Sep 28, 2013; Boston, MA, USA; Florida State Seminoles quarterback Jameis Winston (5) runs the ball against the Boston College Eagles during the first half at Alumni Stadium. Mandatory Credit: Mark L. Baer-USA TODAY Sports
We sat down with ChopChat.com editor Jack Jorgensen, FanSided’s resident expert of all things FSU, to pick his brain about the upcoming game this weekend. Give him a follow on Twitter @JackJ14CFB, and be sure to check out his site on game day for some good coverage. As always, we’d like to thank Jack for working with us on this!
TSMD: Jameis Winston. Great FSU quarterback? Or greatest FSU quarterback? What makes him so good?
Jack Jorgensen: Jameis certainly has all of the potential in the world to be remembered one day as the greatest FSU QB of all-time. He has two guys in front of him in the forms of Charlie Ward and Chris Weinke–both of whom won national championships in Tallahassee.
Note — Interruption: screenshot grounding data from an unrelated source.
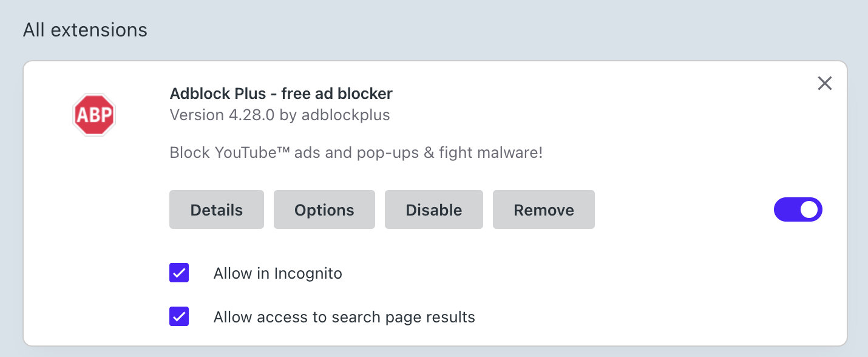Open Details for Adblock Plus
868x357 pixels.
point(216,209)
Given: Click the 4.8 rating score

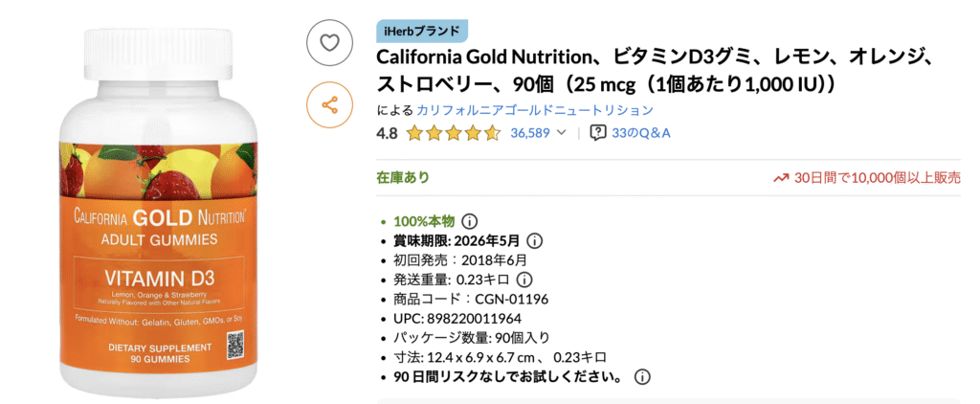Looking at the screenshot, I should coord(388,133).
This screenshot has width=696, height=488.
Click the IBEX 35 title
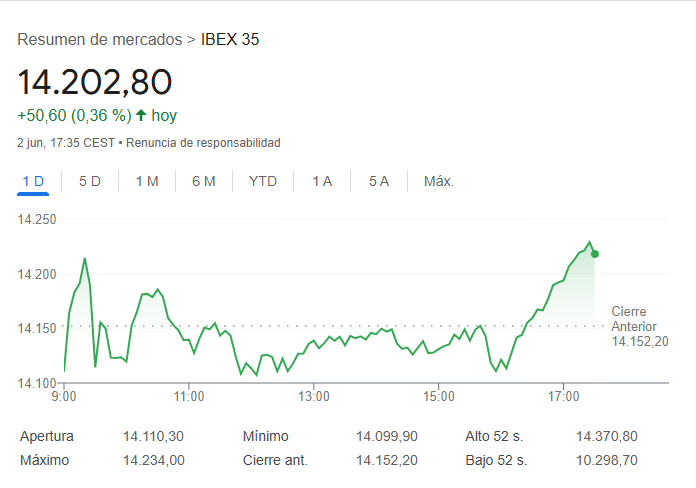point(230,40)
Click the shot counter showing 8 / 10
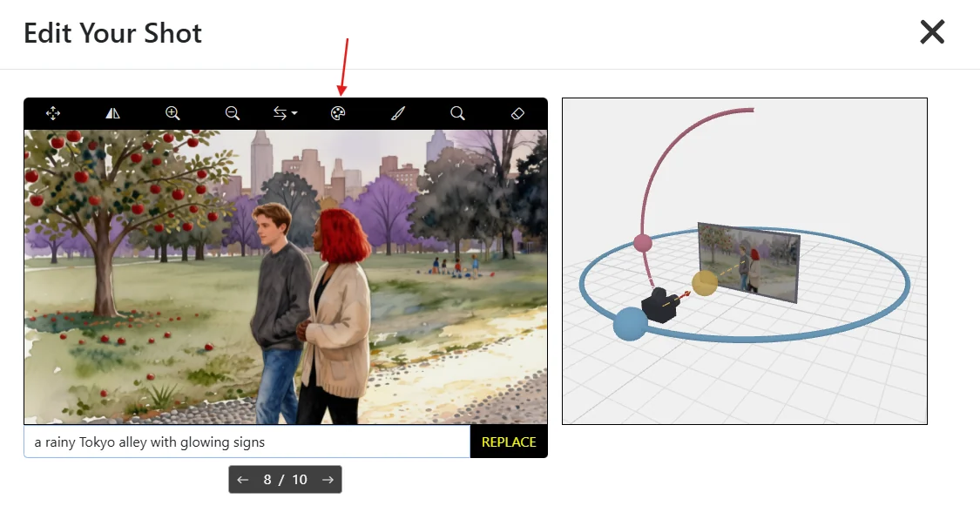Image resolution: width=980 pixels, height=526 pixels. click(285, 479)
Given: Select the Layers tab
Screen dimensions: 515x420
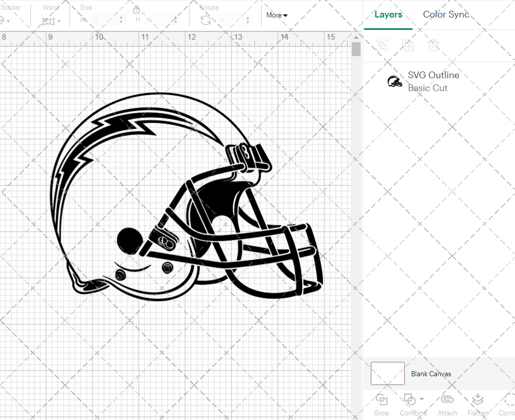Looking at the screenshot, I should 388,14.
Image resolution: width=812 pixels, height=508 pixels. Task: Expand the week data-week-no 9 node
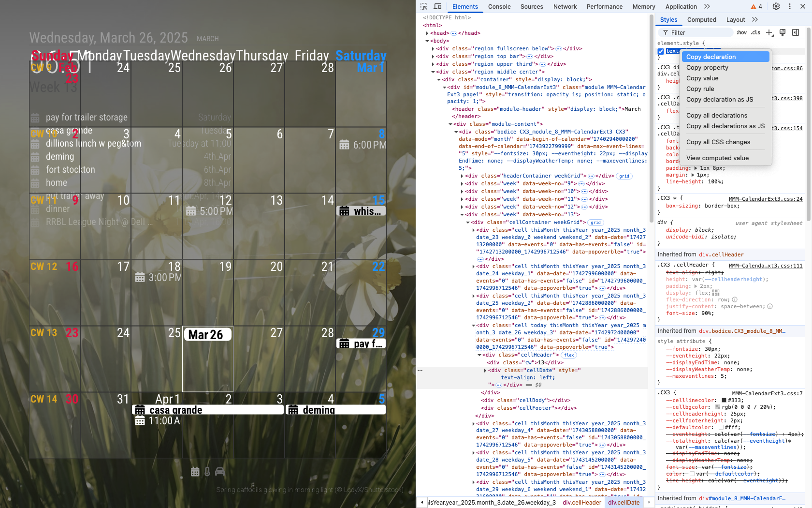pos(462,184)
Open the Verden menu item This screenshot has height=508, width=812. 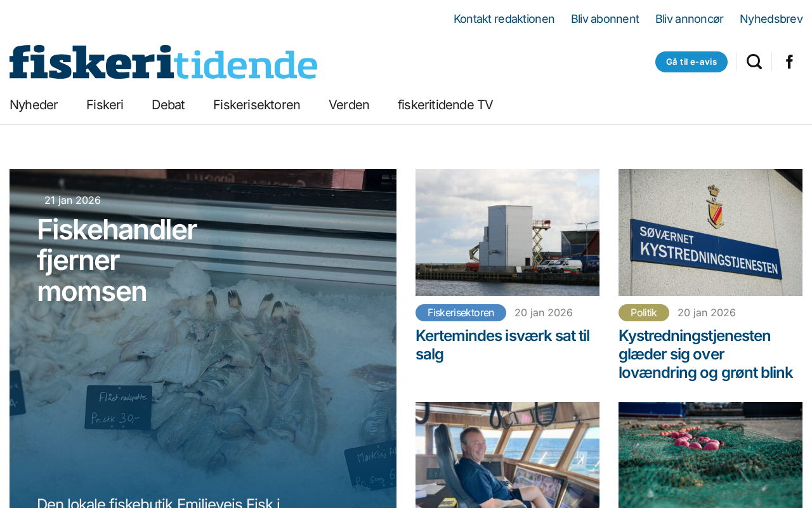coord(349,105)
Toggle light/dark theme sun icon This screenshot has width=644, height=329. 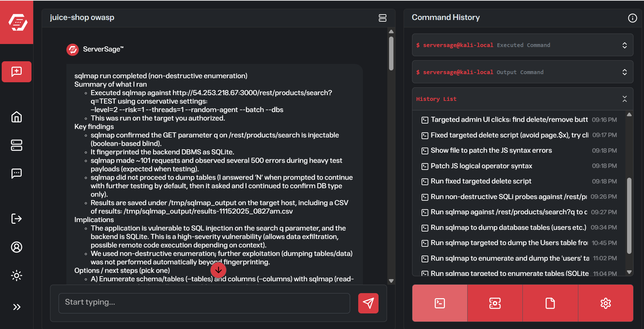pos(17,276)
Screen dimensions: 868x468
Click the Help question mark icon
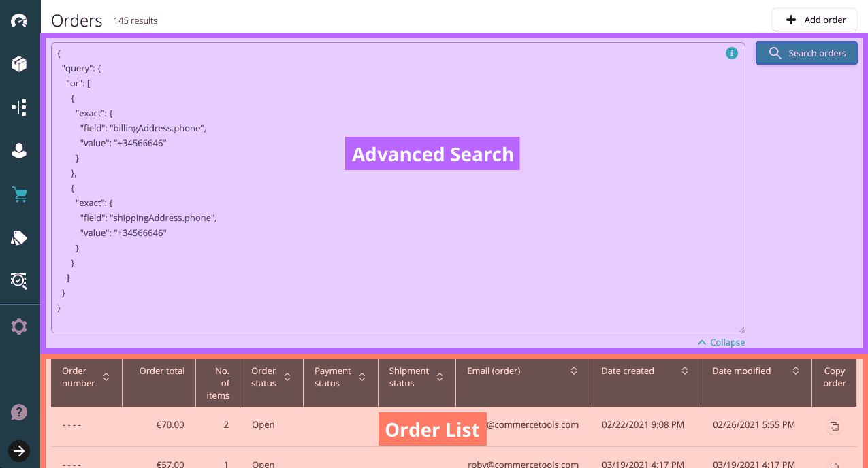pyautogui.click(x=19, y=412)
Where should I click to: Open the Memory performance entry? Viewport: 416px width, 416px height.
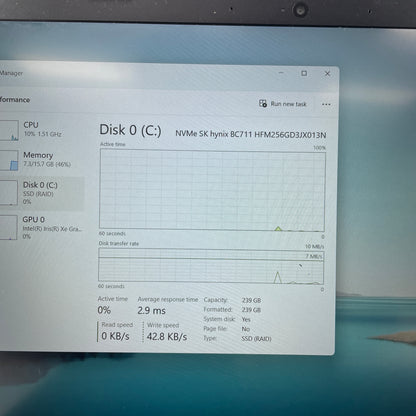tap(42, 160)
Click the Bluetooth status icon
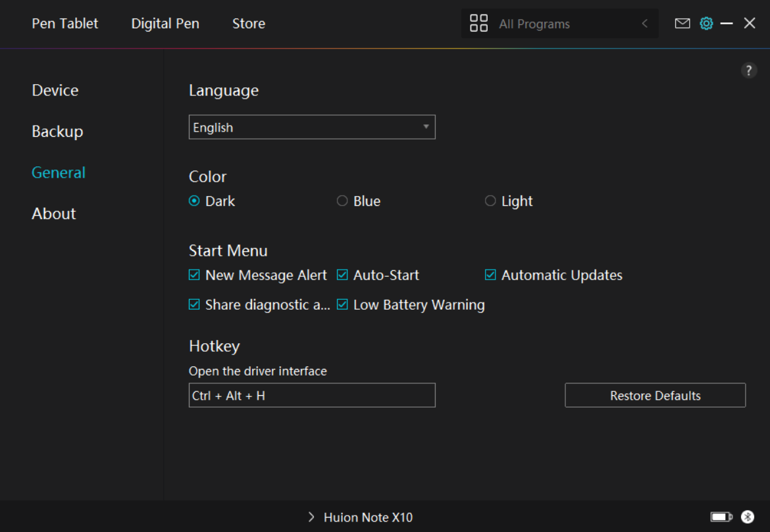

However, Jameis, in my opinion, is more than capable of making that happen as well.
As far as what makes his so special, his most appealing attribute is most definitely his poise. He never gets rattled, never gets nervous and is always in control no matter what the situation is. And, when you combine that with the godly skill sets that he possesses, you do have a recipe for eventually becoming the best ever.
TSMD: If you had to pick a flaw in Winston’s game, what would it be? Also, who is the less heralded but equally as important player on your offense?
JJ: Really, and this might be a bit nit-picky but I’d love to see him cut down on the aggressive blocking just a little bit for safety purposes. Jameis is not afraid of contact whatsoever. When he gives the ball off to the back, he is more than happy trying to lay the wood on someone, and he’s been successful on a few occasions. But eventually, something is bound to go wrong and I’d hate to see him miss some time for something of that nature.
And one of his wide receivers, Rashad Greene, is definitely one of the best at what he does, yet not many people mention him. He’s great at finding even the slightest hole in the secondary to get open, he rarely drops anything and he has the ability to take a game over whenever necessary (see VT last year and the 2011 Oklahoma game).
TSMD: Your defense got gashed against Boston College on the ground, but was that just road jitters? Should we expect the traditional FSU defense?
JJ: The thing with our defense is that they’re still trying to find their identity, as cliche as that may sound, but it’s true. New defensive coordinator Jeremy Pruitt came over from Alabama and the guys are still trying to get used to executing the complex blitz packages in game situations. Also, those “guys” I speak of, are young. Guys like Chris Casher, Jalen Ramsey and Mario Edwards Jr. are still getting fully used to the game at this level. They’ll eventually pull it all together, and I sure hope that they do against Maryland because we can’t afford a BC type situation against the Terps–because we might not be able to recover.
TSMD: Who has been the defensive MVP for you guys? Are you missing Mark Stoops at all?
JJ: So far, I’d have to give the defensive MVP nod to true freshman Jalen Ramsey, solely because the youngster has performed well for how much has been asked of him from the opening game. He got the start at corner over last year’s ACC Rookie of the Year, Ronald Darby, and played phenomenally. Then, he was asked to play a little safety when Tyler Hunter went down and starred there. Just off of his versatility alone I’d name him the MVP. I’m glad he’s going to be sticking around for a little bit.
And as I said above, Jeremy Pruitt is going to do just fine I believe. He’s trying to implement a lot and they’re all still trying to grasp it in game situations, which will eventually all come together.
TSMD: Do you, as a fan and editor, believe Florida State is finally back? Is this the team that wins you another national championship?
JJ: I absolutely love what you guys are doing so far, but I think Saturday we might have some of those defensive issues in check that’ll help us jump out early, but now without you guys making a bit of a statement in the process that you’re no fluke.